Another slant: This current rampant terrorism seems to be intimately fused and associated with mental health on many occasions. Question: what if we made mental health and rehabilitation totally public goods? Anyone could use it at any time. All at public expense. Would we all save money in the long run?
Mental illness would be considered so dangerous and important that the society feels it has to manage and pay for this…just as it does a case of rabies or pasteurella pestis.
It would become political, I’m afraid (do you have guns in your household? Are your politics making you sick?) , so that this service would be better managed at a state or local level…but stiil a public good.

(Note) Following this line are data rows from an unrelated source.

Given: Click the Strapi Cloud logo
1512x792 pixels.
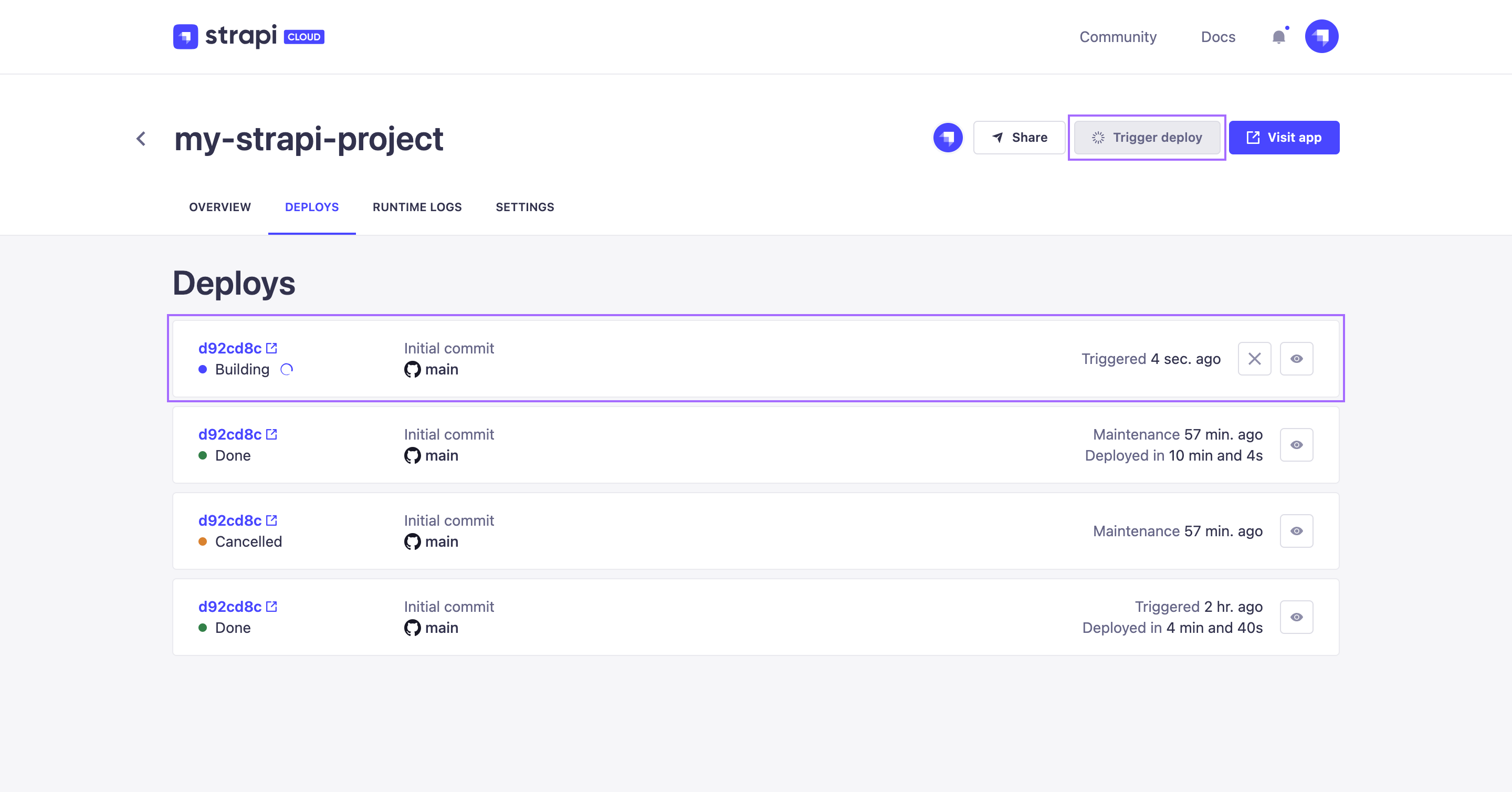Looking at the screenshot, I should [248, 36].
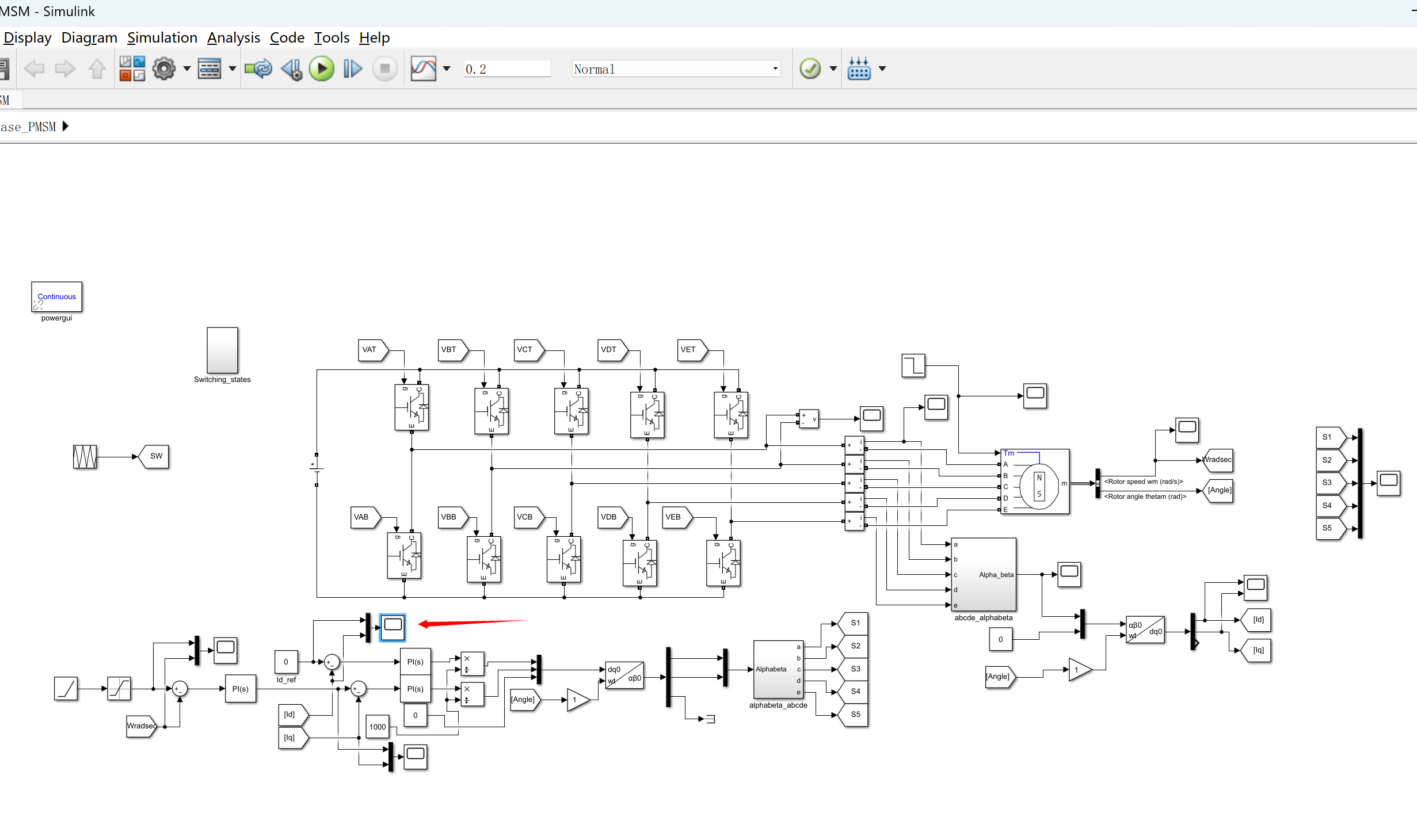Click the Run simulation play button
Viewport: 1417px width, 840px height.
[x=321, y=69]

Great Post! One interesting piece of trivia: Bismarck designated 65 as the retirement age because in those days almost no working person lived that long. We picked it up from him and it’s pretty much been that way ever since. The other observation is that workplace related “injuries” (perhaps not defined right but defined the same way in all years) have declined precipitously. Some of this is due to the changing nature of jobs and technology but NIOSH and OSHA have mattered a lot. https://theysaidwhat.net/2016/05/13/niosh-publishes-groundbreaking-total-worker-health-agenda/
As usual for Dr. Hadler, this is a deeply thought through piece of wisdom, informed by many years of experience and insight about the medical system….and a keen attention to patient’s lives. His proposed system solution would be hard to get adopted, but likely have profound benefit:
“a rational indemnity scheme that could well supplant the Prussian precedents. It is a scheme that has been 25 years in development. It is a defined contribution scheme that covers what is now called health, compensation, disability and life insurance in a single benefits instrument. It is designed so that the premium will be less per capita than the average cost of health insurance alone for OECD members. Interventions that have been demonstrated to offer no clinically meaningful efficacy need not be covered. It is fiduciary and sufficiently cost-effective that a goodly percentage of the premium will be returned to employees to purchase ancillary health insurance policies that serve personal circumstances. And it is designed to revolve around the patient-physician dialogue.”